__TASK OBJECTIVE__: Scan the data below and state the number of lines that include the word "purple", adding no comment.

__INPUT__:
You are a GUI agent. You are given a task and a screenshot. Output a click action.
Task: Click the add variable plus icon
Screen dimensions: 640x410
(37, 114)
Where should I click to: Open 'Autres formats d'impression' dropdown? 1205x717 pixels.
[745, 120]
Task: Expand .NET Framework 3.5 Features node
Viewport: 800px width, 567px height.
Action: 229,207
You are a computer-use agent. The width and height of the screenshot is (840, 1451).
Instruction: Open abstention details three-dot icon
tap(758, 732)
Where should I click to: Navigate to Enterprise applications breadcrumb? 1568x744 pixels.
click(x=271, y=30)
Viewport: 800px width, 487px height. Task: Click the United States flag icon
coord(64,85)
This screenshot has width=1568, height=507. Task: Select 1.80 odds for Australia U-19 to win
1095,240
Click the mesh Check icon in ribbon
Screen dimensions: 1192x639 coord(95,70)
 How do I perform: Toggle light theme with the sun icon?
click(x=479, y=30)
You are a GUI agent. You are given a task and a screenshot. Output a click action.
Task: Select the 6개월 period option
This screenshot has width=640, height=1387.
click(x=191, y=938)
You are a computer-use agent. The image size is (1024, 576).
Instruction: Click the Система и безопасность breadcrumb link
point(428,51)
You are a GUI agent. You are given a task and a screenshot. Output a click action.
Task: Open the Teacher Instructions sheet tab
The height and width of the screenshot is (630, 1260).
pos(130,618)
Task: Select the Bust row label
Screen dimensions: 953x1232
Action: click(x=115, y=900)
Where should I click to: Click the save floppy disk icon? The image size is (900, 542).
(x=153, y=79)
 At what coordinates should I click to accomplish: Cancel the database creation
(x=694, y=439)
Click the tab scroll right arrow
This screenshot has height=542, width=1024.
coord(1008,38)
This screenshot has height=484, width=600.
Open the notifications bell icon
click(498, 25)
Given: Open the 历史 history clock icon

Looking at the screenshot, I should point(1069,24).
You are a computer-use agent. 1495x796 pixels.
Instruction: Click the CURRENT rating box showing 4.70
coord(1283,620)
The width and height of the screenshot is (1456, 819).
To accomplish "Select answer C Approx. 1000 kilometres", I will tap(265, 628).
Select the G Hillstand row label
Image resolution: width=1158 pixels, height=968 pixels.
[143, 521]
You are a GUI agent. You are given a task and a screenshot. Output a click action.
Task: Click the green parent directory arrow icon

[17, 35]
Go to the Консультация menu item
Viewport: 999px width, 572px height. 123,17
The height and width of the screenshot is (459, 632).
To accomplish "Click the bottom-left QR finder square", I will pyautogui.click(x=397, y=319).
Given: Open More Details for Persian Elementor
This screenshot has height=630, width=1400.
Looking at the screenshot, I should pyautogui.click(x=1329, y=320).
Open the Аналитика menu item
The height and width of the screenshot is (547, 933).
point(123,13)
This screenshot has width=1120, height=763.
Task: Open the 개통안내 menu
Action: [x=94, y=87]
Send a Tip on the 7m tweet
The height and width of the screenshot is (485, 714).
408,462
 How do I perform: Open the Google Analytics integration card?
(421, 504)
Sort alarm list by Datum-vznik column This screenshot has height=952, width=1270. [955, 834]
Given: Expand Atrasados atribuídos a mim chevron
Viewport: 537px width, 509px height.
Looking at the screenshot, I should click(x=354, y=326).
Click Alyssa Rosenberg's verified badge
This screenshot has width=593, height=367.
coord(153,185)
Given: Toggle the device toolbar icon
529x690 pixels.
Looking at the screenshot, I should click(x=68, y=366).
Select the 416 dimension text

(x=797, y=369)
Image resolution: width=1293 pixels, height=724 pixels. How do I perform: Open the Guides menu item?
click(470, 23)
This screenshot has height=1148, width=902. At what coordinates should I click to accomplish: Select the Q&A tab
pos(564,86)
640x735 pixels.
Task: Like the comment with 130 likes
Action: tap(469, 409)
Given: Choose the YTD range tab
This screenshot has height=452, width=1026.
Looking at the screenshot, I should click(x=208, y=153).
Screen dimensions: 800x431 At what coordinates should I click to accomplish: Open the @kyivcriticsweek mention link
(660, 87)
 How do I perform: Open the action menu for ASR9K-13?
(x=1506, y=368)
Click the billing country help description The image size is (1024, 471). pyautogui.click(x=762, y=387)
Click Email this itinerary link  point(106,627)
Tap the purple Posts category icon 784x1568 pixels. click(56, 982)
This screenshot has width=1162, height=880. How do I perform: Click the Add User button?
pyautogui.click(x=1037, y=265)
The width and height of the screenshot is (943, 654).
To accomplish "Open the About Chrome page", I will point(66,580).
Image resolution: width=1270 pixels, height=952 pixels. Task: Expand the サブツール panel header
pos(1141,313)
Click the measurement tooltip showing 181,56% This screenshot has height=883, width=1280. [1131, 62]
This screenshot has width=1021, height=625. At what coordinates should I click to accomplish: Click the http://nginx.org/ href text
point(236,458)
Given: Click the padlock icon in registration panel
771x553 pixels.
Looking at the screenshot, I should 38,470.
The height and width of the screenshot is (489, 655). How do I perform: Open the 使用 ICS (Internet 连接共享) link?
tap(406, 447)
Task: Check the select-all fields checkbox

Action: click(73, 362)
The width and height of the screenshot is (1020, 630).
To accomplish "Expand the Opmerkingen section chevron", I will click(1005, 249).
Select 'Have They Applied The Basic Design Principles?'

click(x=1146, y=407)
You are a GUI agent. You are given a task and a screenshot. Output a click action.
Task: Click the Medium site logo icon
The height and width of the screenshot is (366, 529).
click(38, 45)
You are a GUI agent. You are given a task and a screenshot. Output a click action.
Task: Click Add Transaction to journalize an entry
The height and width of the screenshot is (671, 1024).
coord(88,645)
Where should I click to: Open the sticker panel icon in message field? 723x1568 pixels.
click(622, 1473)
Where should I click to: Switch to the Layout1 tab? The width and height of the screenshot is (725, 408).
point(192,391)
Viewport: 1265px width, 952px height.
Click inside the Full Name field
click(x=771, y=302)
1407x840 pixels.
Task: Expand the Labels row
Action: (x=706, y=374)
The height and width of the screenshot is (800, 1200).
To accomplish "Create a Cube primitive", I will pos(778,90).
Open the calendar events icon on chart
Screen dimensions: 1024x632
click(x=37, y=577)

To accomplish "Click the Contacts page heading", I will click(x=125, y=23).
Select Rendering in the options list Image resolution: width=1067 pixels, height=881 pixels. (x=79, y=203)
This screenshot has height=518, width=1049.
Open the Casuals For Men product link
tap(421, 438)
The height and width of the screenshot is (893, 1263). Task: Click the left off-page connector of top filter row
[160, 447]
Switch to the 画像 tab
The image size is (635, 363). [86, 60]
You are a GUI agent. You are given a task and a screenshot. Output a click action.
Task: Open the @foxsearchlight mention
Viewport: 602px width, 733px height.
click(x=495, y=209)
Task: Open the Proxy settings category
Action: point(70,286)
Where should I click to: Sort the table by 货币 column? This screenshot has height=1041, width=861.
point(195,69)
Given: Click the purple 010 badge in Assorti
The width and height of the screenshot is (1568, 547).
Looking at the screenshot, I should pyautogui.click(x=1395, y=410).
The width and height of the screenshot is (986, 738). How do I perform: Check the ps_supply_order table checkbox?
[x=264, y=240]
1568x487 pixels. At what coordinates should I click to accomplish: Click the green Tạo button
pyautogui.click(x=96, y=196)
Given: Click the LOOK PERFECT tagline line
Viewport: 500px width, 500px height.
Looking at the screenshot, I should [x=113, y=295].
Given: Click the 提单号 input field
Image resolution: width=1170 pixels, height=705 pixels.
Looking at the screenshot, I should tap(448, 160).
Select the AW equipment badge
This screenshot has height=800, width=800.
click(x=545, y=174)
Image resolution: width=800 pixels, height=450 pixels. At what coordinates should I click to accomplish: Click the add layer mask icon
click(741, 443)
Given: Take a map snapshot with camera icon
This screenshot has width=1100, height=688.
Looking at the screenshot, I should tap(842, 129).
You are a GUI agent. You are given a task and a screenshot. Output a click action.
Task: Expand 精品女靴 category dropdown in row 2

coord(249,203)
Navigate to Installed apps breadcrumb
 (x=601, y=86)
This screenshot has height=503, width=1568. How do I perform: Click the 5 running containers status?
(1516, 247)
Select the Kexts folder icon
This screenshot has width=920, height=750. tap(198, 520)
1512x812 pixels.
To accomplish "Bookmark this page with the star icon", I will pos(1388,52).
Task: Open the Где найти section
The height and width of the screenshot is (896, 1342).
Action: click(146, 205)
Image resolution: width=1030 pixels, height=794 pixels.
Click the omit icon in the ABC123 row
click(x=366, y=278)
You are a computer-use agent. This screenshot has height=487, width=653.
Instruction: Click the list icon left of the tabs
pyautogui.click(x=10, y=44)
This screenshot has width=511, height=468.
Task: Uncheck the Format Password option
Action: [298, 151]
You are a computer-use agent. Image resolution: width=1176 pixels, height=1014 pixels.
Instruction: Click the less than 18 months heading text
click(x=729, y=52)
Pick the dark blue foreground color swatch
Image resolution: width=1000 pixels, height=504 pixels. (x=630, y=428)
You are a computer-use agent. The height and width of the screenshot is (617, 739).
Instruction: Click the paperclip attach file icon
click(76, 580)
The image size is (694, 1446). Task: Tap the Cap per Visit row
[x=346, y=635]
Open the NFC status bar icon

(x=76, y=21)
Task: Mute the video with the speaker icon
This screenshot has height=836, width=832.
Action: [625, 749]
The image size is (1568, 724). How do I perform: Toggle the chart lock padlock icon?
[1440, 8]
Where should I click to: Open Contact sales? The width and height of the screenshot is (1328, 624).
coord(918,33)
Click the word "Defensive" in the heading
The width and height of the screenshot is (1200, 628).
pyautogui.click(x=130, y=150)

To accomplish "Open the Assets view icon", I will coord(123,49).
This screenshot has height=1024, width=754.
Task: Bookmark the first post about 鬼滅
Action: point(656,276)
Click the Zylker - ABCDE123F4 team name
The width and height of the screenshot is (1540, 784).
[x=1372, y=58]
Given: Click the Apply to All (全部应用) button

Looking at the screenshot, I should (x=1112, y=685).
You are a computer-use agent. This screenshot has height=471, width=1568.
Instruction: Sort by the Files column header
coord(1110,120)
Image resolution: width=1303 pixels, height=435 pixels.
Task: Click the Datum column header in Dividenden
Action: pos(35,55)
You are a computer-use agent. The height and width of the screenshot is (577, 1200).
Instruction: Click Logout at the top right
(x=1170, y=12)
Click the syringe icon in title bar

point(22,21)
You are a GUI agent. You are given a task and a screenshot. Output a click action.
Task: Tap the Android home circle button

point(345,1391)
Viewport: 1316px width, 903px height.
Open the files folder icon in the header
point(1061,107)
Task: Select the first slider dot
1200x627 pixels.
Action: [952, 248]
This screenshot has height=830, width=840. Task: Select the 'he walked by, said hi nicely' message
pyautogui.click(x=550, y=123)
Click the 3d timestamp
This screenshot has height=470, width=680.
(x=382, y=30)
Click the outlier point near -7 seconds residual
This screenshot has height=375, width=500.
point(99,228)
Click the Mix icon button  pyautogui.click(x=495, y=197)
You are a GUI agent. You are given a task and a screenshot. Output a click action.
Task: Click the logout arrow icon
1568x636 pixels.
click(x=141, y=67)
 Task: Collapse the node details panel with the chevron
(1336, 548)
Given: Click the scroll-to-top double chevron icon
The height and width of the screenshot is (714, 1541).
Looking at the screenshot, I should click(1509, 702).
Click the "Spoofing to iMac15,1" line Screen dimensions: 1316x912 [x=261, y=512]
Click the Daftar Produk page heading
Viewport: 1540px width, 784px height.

__EXERCISE SOLUTION__: 2